Memory hierarchy

From Marss86

Contents

Overview

Memory hierarchy.png

Memory hierarchy consits of various storage modules on chip caches like L1, L2 etc with offchip caches and RAM and modules that connect them called interconnects like bus, p2p, ring, switch etc. In Marss we have designed the memory hierarchy that simulate modules like caches, ram and interconnects. Marss provides two basic modules: Controllers and Interconnects. Controllers represents data storage modules like L1, L2 caches. Interconnects provides standred methods to connect various types of controllers. All memory access is done using a MemoryRequest object which contains various information like address, request type, core-id etc.. Communication between controllers and interconnects is done via temporary message objects. To simulate any type of delay like accessing a cache, sending a message etc is done via event-callback mechanism which is handled by global memory hierarchy object.

Memory Request

All memory operations in cache, interconnects and CPU's are identified by a MemoryRequest object which is defined in ptlsim/cache/memoryRequest.(h|cpp) files. When a CPU needs to access memory it initialize a MemoryRequest object with information like physical address, core-id, thread-id, memory access type, etc.. Following code snippet shows how core initialize a memory request.

MemoryRequest and Message
  1. /* First grab a free memory request from request pool */
  2. MemoryRequest* req = memoryHierarchy->get_free_request();
  3.  
  4. /* Initialize the request fields */
  5. request->init(coreid, threadid, physaddr, robid, sim_cycle, is_instruction, 
  6.     rip, uop.uuid, memory_op_type);
  7.  
  8. /* Set request completion signal */
  9. request->set_coreSignal(signal_ptr);
  10.  
  11. /* Send request to memory hierarchy to access the cache */
  12. bool l1_hit = memoryHierarchy->access_cache(request);

To optimize performance Memory Hierarchy contains a pool of memory request objects that are reused. To create a new memory request, cores get MemoryRequest object using get_free_request() function, as shown in line 2. Another advantage of using memory request pool is in debugging, when dump_all_info() is called it dumps the MemoryRequest pool which shows objects which are in use and also those which are free. When a request is freed its content is not destroyed so users can study those free MemoryRequest objects for debugging historical memory requests.

Once a free request is obtained, to initialize its parameters like coreid, threadid, physical-address, operation type, instruction or data type etc. can be set using init(..) function as shown in line 5. In line 9 a core sets a callback signal which is triggered when the memory request is completed. Once all these information is set, we call access_cache function to send the memory request to caches. In case of L1 cache hit, it returns 'true' else returns 'false'. On L1 cache miss, when L1 cache is filled then core-signal is triggered to indicate cache request is completed.

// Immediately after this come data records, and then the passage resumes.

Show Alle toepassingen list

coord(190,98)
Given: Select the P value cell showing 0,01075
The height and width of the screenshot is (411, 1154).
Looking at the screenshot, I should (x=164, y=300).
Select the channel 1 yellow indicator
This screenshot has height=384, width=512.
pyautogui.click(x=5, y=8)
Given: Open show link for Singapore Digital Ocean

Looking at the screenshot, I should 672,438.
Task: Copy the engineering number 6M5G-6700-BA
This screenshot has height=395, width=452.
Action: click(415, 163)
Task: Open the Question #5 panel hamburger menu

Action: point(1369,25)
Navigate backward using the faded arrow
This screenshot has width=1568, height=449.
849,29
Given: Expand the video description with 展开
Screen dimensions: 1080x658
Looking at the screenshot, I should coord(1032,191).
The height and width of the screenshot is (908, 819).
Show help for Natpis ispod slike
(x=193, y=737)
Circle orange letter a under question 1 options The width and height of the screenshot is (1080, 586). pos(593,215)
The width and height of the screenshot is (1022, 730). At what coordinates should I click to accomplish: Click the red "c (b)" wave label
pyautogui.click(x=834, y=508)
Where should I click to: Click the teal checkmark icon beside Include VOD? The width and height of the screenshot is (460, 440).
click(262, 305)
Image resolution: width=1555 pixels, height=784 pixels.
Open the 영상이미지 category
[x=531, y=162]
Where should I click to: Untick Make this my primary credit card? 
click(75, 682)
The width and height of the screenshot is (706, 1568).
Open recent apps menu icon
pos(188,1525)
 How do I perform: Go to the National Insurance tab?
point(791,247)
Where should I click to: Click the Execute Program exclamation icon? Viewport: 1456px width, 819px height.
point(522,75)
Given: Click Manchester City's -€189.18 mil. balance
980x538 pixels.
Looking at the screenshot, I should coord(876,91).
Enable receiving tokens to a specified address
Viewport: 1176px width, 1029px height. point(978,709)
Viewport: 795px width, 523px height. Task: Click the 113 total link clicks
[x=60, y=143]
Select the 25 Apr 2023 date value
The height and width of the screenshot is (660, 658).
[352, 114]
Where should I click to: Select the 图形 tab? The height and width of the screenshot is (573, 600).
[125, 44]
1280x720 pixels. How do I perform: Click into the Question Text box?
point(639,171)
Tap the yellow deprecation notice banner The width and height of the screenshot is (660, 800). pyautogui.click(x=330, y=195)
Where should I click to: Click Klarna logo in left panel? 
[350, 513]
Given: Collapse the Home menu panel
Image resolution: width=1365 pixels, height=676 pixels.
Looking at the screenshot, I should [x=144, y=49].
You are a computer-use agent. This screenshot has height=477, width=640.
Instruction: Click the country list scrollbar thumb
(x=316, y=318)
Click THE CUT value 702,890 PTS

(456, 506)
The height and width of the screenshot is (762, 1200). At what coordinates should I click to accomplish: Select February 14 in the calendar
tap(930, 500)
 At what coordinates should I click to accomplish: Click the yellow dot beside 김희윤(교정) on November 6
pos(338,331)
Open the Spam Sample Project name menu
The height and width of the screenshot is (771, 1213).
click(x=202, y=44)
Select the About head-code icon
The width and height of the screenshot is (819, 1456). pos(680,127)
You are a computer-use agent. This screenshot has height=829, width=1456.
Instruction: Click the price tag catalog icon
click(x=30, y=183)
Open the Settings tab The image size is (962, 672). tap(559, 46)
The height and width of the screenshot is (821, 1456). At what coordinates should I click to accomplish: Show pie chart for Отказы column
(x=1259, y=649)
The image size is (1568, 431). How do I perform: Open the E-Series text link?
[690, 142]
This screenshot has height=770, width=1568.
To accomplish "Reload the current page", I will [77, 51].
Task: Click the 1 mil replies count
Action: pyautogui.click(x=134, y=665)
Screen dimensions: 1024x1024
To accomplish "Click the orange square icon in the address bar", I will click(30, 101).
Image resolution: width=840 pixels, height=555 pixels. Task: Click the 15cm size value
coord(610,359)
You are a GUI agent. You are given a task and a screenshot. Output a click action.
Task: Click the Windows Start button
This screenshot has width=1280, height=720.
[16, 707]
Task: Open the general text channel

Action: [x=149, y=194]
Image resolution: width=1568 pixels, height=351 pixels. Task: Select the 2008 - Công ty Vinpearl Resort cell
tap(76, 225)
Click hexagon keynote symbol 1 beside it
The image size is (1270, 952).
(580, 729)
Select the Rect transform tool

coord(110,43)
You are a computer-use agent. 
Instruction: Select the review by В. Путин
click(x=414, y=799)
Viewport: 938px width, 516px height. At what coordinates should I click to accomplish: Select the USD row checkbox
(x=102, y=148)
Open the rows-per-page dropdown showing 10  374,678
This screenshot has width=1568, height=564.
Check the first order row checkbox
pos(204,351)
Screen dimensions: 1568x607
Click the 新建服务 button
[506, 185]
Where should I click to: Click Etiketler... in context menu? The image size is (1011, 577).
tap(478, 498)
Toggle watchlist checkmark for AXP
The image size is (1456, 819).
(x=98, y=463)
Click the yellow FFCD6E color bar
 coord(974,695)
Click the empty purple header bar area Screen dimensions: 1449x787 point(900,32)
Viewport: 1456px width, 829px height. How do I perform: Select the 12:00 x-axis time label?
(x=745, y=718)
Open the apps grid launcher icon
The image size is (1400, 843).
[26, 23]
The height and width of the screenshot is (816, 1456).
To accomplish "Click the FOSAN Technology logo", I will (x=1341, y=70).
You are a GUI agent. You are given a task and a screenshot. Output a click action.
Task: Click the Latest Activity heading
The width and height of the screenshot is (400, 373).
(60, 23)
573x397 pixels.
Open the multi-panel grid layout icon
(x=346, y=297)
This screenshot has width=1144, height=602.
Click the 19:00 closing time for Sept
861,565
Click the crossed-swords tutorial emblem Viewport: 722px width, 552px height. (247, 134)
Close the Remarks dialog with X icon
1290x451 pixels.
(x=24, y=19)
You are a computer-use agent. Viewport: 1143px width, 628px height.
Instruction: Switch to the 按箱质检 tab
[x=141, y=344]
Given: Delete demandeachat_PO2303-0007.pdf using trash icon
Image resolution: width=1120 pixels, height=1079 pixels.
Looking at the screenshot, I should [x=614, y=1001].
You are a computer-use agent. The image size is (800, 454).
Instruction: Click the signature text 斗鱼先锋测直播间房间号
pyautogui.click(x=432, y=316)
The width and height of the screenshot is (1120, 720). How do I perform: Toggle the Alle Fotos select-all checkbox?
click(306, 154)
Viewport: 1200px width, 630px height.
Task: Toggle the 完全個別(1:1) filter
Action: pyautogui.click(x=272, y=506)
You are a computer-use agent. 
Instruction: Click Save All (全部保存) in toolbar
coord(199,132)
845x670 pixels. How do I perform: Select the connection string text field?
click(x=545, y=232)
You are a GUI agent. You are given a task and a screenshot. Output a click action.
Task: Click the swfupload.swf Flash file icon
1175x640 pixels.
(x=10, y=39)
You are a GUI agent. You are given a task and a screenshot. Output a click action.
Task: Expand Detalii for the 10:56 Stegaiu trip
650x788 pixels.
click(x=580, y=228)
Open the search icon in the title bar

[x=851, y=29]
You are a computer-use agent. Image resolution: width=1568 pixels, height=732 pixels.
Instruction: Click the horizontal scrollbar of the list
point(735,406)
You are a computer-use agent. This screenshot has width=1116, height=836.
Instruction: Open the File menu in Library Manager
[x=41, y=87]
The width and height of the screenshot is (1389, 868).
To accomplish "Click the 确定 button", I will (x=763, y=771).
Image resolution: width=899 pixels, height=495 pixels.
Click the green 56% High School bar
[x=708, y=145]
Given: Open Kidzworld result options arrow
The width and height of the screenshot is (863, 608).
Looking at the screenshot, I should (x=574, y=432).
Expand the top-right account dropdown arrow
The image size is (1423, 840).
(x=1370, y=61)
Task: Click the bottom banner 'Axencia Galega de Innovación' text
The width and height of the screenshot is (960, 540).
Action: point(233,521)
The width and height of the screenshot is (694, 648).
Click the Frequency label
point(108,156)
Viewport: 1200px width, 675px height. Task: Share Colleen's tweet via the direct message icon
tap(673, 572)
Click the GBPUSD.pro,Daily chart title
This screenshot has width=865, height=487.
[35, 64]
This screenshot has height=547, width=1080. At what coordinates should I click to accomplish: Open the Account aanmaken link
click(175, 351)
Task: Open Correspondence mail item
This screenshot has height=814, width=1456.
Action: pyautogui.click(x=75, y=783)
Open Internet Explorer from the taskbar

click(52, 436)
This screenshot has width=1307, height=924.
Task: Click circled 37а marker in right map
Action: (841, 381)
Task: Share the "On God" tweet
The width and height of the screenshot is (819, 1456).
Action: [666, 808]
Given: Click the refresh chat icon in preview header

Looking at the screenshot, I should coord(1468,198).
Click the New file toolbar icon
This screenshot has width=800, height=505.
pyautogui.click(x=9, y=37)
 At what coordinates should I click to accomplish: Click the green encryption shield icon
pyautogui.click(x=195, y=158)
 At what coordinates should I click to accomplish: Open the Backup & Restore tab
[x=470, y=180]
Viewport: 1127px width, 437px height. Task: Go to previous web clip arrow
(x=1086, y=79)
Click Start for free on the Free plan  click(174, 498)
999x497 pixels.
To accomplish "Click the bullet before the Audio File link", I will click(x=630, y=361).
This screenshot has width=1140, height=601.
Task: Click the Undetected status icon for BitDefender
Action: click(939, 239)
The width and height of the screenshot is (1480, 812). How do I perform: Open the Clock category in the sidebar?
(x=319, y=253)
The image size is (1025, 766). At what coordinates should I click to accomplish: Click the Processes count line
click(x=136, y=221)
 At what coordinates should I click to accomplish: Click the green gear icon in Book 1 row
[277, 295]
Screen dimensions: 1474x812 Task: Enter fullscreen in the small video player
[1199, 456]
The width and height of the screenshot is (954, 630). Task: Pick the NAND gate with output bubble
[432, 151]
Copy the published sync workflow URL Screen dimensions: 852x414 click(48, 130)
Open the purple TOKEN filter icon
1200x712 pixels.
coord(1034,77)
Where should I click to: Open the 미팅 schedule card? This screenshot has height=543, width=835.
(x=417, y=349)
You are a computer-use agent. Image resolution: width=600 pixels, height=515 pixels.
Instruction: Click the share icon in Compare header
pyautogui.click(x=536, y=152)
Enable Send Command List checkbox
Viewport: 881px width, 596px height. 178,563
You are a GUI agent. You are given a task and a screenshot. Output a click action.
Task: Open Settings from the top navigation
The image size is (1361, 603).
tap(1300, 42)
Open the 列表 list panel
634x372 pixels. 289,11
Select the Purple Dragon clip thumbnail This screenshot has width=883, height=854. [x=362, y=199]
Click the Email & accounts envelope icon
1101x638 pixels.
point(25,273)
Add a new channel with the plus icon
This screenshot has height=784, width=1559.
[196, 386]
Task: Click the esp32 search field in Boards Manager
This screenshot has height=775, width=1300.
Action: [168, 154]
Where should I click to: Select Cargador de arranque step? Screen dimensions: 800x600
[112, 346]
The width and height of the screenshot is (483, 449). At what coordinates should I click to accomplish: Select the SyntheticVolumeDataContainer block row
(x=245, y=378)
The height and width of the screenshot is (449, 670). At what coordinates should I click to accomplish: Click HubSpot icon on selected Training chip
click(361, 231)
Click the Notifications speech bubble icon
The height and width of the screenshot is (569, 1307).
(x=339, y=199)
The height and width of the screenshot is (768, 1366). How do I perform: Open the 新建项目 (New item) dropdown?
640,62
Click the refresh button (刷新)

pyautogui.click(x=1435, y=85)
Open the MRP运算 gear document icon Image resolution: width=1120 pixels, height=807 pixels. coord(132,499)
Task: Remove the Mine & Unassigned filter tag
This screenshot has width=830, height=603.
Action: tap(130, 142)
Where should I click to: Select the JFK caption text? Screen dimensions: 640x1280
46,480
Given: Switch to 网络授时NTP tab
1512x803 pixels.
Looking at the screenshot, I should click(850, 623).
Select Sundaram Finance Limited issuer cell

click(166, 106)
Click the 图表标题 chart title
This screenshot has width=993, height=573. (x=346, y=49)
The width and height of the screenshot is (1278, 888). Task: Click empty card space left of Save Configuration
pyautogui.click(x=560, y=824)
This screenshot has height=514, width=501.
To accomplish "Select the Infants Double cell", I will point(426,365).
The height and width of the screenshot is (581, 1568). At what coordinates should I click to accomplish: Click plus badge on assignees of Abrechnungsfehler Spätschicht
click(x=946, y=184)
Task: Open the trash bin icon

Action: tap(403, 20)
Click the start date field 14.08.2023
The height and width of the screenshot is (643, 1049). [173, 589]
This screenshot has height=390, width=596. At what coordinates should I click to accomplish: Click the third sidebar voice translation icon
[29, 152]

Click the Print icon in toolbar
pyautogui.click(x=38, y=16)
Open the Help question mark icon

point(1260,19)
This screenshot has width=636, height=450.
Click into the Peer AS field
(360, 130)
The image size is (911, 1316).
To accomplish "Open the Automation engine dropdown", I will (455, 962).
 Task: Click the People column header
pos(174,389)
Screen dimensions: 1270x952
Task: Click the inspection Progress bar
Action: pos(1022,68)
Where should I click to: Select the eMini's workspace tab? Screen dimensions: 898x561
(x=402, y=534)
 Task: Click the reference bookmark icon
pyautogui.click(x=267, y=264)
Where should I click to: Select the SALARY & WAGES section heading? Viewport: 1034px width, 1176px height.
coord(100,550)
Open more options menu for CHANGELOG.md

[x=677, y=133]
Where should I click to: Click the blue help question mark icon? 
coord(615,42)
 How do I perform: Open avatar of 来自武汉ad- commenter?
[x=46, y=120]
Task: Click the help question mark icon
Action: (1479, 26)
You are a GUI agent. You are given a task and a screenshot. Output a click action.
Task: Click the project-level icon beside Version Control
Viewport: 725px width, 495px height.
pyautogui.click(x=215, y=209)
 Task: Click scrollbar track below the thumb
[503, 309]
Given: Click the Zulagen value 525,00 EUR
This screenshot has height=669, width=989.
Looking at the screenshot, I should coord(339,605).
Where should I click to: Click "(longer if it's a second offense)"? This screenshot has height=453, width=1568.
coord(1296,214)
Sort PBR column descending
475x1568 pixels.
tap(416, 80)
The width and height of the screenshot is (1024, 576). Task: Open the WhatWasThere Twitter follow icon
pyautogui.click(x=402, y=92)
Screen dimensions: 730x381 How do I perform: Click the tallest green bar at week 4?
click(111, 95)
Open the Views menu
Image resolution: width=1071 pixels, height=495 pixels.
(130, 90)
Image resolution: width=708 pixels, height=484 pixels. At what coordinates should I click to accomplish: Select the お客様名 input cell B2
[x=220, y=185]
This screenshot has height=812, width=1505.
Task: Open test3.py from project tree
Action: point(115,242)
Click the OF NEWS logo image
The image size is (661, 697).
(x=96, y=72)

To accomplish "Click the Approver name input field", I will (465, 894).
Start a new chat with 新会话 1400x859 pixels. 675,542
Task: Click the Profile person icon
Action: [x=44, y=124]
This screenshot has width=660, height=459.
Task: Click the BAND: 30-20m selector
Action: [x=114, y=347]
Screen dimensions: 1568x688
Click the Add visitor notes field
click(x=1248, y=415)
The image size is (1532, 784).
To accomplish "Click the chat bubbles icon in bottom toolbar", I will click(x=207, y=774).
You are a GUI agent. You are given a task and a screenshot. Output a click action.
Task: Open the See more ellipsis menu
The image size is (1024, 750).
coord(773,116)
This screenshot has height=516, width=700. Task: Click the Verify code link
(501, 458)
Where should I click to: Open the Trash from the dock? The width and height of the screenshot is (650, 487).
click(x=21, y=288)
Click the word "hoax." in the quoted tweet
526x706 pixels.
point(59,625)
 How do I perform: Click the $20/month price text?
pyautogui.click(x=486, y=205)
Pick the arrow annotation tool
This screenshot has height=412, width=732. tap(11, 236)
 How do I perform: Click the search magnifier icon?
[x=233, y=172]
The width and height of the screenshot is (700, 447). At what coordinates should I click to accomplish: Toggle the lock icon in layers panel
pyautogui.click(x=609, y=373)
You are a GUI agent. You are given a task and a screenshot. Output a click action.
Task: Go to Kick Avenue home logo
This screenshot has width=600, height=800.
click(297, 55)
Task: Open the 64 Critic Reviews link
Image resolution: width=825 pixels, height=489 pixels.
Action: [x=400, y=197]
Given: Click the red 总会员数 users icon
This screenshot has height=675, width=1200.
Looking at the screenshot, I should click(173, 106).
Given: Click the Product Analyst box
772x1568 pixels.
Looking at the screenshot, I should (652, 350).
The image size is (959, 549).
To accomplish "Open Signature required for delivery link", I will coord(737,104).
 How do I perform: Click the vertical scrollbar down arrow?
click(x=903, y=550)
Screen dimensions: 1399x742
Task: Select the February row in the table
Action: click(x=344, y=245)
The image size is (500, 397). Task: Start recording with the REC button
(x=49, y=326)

Signal - Event - Callbacks

Marss provides a very basic event based simulation model to simulate a delay. There are 3 components of simulating an event, first you need a Signal object which defines type of event and which function to call when its triggered. Second is a callback function which is called when an event is triggered. Third is adding an event to event queue to execute the callback function after specific delay.

Signal

Signal.png

A Signal object is of type Signal defined in pltsim/lib/superstl.h file.

Signal sample1;

Before using a signal object, you must initialize it by connecting a callback function using Signal::connect function.

sample1.connect(&callback_fn);

To connect functions of a C++ class, you need to use signal_mem_ptr function as shown below:

sample1.connect(sigal_mem_ptr(*this, &callback_fn))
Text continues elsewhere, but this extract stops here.